> _ASSIGNMENT_: Filter the records below down to lines containing "Change".

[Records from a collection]
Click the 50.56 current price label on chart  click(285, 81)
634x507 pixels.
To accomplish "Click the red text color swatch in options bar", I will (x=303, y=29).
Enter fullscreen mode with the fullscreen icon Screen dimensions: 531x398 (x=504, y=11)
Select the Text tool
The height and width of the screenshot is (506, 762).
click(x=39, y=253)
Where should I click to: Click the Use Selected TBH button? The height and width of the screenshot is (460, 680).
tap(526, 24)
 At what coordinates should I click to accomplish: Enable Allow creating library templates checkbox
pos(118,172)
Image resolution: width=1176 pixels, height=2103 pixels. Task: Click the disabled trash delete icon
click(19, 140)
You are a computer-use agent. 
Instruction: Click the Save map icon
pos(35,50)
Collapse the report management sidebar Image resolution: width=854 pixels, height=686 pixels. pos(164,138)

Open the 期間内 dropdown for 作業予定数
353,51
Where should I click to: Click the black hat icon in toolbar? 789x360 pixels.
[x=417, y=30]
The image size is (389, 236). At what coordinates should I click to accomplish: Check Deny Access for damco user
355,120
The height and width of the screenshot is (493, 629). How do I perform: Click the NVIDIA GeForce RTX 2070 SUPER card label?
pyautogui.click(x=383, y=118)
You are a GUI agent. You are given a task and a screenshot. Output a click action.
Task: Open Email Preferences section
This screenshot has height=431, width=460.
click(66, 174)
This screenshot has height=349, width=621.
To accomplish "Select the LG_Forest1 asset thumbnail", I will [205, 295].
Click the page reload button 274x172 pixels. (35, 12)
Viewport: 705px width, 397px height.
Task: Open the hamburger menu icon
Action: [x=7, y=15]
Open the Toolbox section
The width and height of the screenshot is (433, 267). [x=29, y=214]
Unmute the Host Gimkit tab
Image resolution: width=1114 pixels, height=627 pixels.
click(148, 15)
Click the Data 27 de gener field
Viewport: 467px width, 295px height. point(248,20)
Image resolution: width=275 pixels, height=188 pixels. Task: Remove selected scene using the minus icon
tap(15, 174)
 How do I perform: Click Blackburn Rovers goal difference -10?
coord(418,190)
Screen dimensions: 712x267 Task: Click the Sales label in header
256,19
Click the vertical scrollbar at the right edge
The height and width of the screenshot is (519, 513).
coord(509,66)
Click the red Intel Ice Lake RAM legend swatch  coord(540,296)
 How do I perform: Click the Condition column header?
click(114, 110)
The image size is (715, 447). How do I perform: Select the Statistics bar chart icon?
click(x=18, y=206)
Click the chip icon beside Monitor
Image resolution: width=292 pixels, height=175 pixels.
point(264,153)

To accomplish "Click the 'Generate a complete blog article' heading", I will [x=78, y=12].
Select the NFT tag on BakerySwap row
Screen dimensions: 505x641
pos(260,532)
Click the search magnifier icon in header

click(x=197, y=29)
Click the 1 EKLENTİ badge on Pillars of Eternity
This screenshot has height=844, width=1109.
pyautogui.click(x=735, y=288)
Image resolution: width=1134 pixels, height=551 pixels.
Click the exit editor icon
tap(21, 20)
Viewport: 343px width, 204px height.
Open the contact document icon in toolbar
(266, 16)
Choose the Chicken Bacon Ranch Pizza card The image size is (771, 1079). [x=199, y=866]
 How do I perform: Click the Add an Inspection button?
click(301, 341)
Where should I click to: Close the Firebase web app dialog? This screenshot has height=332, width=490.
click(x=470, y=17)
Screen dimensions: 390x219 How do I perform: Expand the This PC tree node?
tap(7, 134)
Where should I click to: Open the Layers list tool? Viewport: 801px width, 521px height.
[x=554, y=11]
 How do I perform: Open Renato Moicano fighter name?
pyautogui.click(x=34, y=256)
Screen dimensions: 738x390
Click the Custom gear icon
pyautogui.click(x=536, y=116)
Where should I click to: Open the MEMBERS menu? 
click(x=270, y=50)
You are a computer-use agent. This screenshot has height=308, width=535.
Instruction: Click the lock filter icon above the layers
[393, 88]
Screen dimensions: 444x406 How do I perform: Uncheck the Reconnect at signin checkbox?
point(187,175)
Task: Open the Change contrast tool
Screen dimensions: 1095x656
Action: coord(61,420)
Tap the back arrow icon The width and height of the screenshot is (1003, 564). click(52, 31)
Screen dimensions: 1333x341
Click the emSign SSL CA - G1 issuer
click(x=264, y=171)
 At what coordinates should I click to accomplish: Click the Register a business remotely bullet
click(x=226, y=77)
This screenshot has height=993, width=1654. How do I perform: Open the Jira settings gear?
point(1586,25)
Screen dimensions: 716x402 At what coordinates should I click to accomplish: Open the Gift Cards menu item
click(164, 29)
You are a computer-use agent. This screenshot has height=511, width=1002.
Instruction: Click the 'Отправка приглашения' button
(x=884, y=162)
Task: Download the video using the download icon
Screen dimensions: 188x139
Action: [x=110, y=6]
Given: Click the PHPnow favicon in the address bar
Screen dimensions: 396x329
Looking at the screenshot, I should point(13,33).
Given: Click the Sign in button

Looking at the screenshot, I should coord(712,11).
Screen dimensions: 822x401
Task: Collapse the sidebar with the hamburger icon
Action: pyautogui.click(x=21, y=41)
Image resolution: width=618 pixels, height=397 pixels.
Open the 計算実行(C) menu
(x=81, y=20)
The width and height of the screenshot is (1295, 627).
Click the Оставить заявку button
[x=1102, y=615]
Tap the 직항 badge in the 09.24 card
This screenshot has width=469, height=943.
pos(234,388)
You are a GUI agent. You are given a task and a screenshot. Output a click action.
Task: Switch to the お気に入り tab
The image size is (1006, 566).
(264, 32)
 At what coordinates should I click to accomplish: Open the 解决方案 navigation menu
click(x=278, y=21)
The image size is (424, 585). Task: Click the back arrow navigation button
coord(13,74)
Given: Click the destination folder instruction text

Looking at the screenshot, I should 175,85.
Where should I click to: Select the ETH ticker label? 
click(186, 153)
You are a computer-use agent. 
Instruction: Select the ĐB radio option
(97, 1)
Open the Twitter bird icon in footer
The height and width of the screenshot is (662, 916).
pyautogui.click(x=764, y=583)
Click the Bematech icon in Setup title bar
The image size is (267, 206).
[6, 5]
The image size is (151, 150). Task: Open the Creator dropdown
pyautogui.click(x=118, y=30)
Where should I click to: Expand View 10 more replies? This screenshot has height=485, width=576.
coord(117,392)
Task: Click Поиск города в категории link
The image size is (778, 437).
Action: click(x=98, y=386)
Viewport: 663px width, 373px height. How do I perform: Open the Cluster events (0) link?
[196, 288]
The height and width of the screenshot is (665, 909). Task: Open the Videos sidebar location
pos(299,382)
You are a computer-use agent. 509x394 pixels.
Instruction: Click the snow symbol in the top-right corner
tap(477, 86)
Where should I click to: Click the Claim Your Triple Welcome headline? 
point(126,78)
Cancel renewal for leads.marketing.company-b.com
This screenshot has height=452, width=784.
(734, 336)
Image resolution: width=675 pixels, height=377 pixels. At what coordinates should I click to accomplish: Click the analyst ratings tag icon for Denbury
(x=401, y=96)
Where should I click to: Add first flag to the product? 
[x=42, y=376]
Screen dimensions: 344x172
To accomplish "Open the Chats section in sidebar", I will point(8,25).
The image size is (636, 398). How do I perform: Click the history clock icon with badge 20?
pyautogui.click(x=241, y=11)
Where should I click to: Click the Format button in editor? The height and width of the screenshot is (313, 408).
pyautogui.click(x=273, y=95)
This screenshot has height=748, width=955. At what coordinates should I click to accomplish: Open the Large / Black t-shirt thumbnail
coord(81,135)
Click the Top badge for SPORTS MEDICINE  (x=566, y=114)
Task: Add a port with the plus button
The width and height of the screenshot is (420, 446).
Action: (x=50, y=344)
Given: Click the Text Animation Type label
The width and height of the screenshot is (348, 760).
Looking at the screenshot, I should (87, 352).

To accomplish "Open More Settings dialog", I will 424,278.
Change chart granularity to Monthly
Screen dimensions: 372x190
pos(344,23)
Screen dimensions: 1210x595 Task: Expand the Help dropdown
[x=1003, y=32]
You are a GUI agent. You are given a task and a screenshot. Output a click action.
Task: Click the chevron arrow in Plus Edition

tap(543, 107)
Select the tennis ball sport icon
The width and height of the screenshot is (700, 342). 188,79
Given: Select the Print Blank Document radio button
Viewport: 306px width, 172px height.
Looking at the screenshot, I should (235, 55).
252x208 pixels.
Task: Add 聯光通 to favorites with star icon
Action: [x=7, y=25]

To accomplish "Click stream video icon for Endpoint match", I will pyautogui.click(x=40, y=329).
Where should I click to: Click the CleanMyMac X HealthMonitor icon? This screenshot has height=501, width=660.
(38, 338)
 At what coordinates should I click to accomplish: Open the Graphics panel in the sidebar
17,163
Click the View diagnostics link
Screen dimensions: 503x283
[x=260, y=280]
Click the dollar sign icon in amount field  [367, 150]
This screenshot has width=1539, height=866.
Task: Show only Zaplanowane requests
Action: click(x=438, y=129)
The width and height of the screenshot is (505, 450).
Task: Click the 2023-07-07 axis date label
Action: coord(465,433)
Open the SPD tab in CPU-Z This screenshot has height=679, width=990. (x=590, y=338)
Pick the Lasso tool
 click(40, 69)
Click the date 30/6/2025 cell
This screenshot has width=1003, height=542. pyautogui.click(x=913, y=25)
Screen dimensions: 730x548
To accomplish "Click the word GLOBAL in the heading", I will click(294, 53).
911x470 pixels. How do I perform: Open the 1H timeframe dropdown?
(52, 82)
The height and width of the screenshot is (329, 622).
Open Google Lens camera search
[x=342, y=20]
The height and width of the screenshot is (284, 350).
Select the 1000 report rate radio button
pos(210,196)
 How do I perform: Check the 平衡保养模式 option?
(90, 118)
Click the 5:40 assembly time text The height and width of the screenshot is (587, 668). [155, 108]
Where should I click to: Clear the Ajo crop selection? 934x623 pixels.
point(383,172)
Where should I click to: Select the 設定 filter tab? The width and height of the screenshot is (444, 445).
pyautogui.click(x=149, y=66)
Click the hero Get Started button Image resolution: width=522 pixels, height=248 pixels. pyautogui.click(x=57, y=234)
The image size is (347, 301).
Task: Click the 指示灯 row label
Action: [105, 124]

> _REPLY_:
Task: Open the Change contrast tool
Change chart granularity to Monthly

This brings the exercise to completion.